The Possible Role of Infections in RA

Over the past two decades, research on animals has told doctors more about infections and RA.  Although many types of bacteria and viruses have been studied, no single organism has been positively identified as the primary trigger for the immune response and damaging inflammation.

However, scientists do have some leads. The synovial fluid of people with RA has higher levels of antibodies linked to the common intestinal bacteria E. coli. According to the University of Maryland Medical Center, E. coli may trigger the immune system to prolong RA inflammation. Other potential viral and bacterial organisms that may trigger RA include Mycoplasma, parvovirus B19, retroviruses, mycobacteria, and Epstein-Barr virus (UMMC, 2009).

The possibility of a bacterial or viral infection triggering the immune system is an important topic of research, but there are no firm results yet.

Is it Hormonal?

Can hormones make you more susceptible to RA? Researchers have studied this question for about 20 years, but the results are still inconclusive.

What we do know is that RA is much more common in women than in men. In fact, 70 percent of people with RA are women, according to the Arthritis Foundation (AF, 2012).  

In addition, women with RA tend to go into remission while they are pregnant and then experience a flare-up after giving birth. This has led researchers to study the reproductive hormones’ role in RA.

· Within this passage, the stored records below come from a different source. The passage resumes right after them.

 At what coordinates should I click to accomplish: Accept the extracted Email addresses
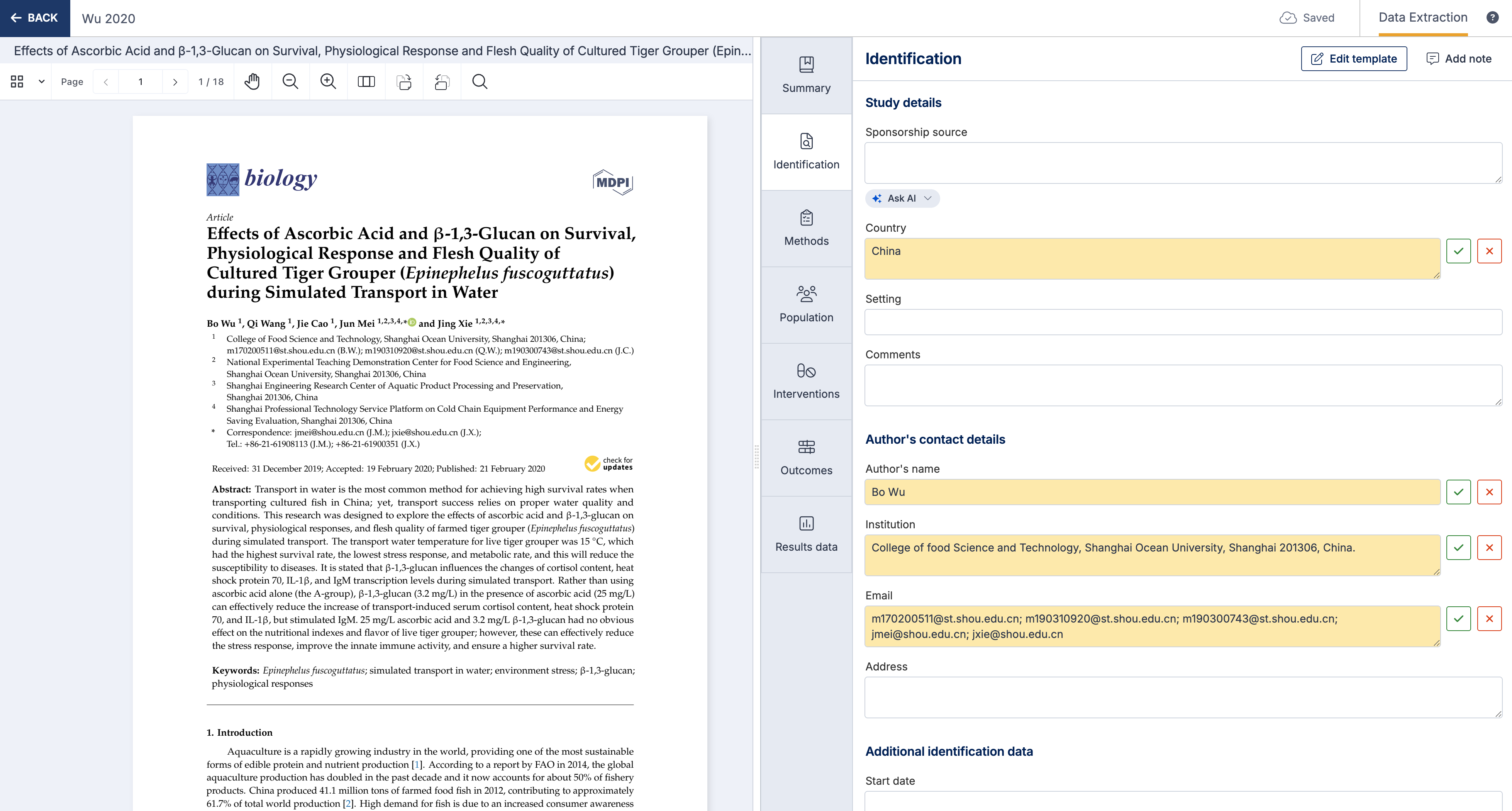pos(1459,618)
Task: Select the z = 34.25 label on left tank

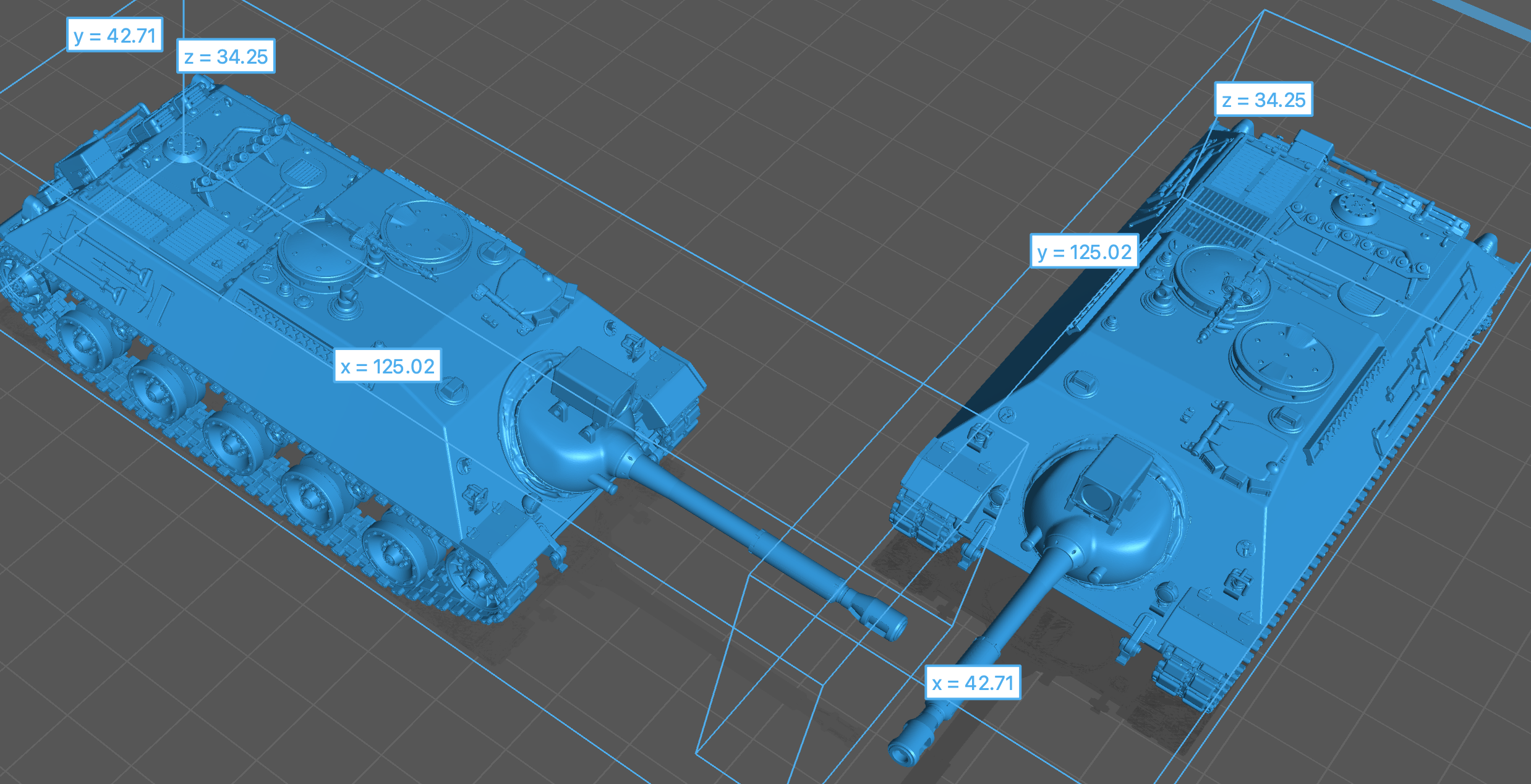Action: click(226, 57)
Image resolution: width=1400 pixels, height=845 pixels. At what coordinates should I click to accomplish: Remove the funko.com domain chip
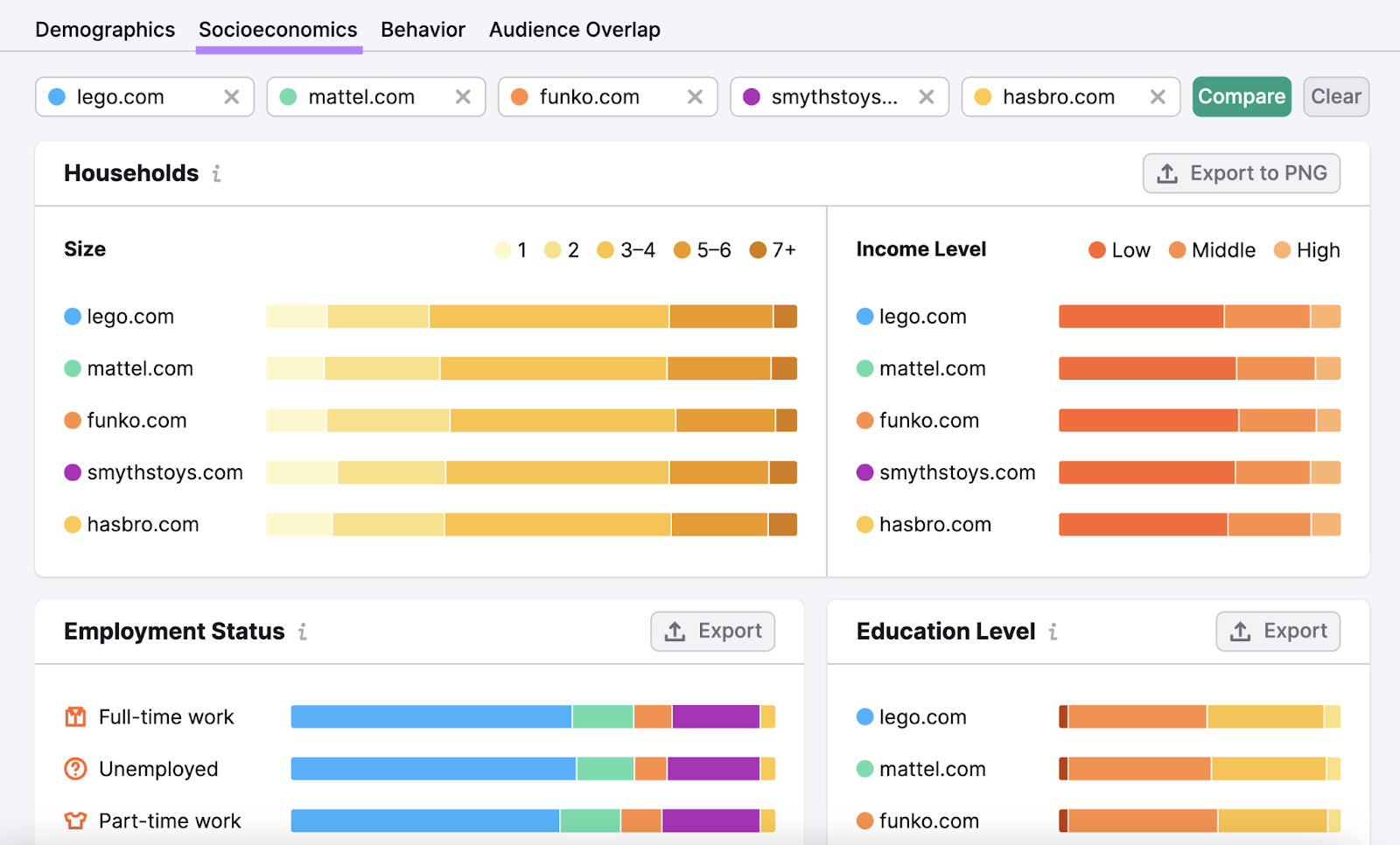696,96
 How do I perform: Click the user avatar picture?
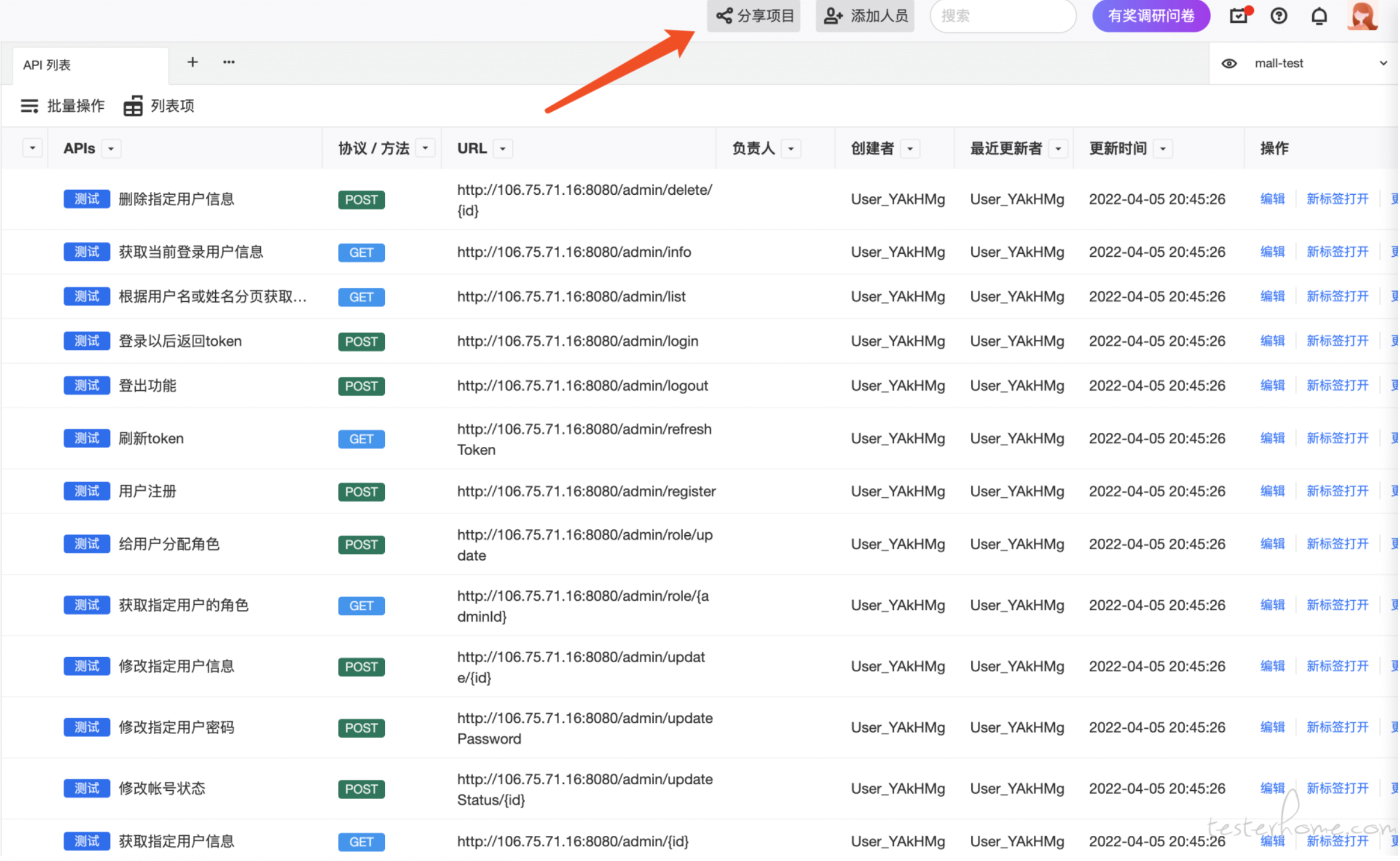(x=1363, y=16)
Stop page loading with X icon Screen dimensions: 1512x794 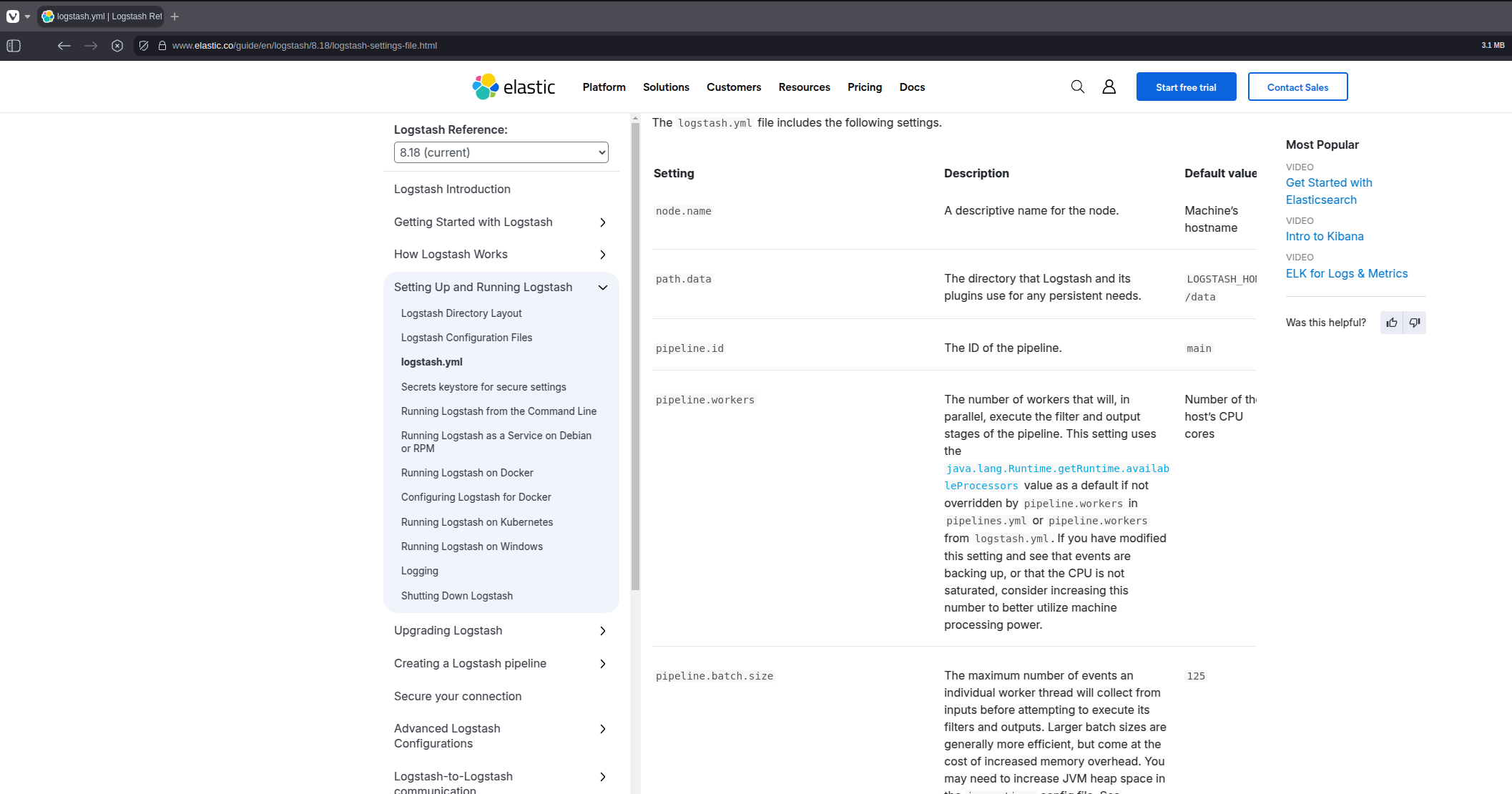117,46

Here are some facts about hormones and RA, from the Centers from Disease Control and Prevention (CDC, 2011):

  • oral contraceptives (OC): Studies performed in the early 1990s found a moderately reduced risk of RA in women who had used OCs. However, later studies did not confirm the finding. This may be because OCs in the 1960s had an 80 to 90 percent higher concentration of estrogen, which could explain the lack of association to RA in later studies.
  • hormone replacement therapy (HRT): There is conflicting evidence of an association between HRT and RA.
  • live birth history: Most studies have found that women who have never had a live birth have a slight to moderately higher risk of RA.
  • breastfeeding: Recent population-based studies have found that RA is less common in women who breastfeed.
  • menstrual history: At least two studies have observed that women with irregular periods or early menopause have a higher risk of RA.

Current Research

According to the National Institute of Arthritis and Musculoskeletal and Skin Diseases, RA research is being done in many areas today, including (NIAMS, 2009):

  • immune systems
  • genetic factors
  • families with RA
  • new drugs or drug combinations
  • RA and disability
  • preventing related health problems
  • quality of life for people with RA

There are also published and ongoing studies about smoking and obesity as risk factors for RA.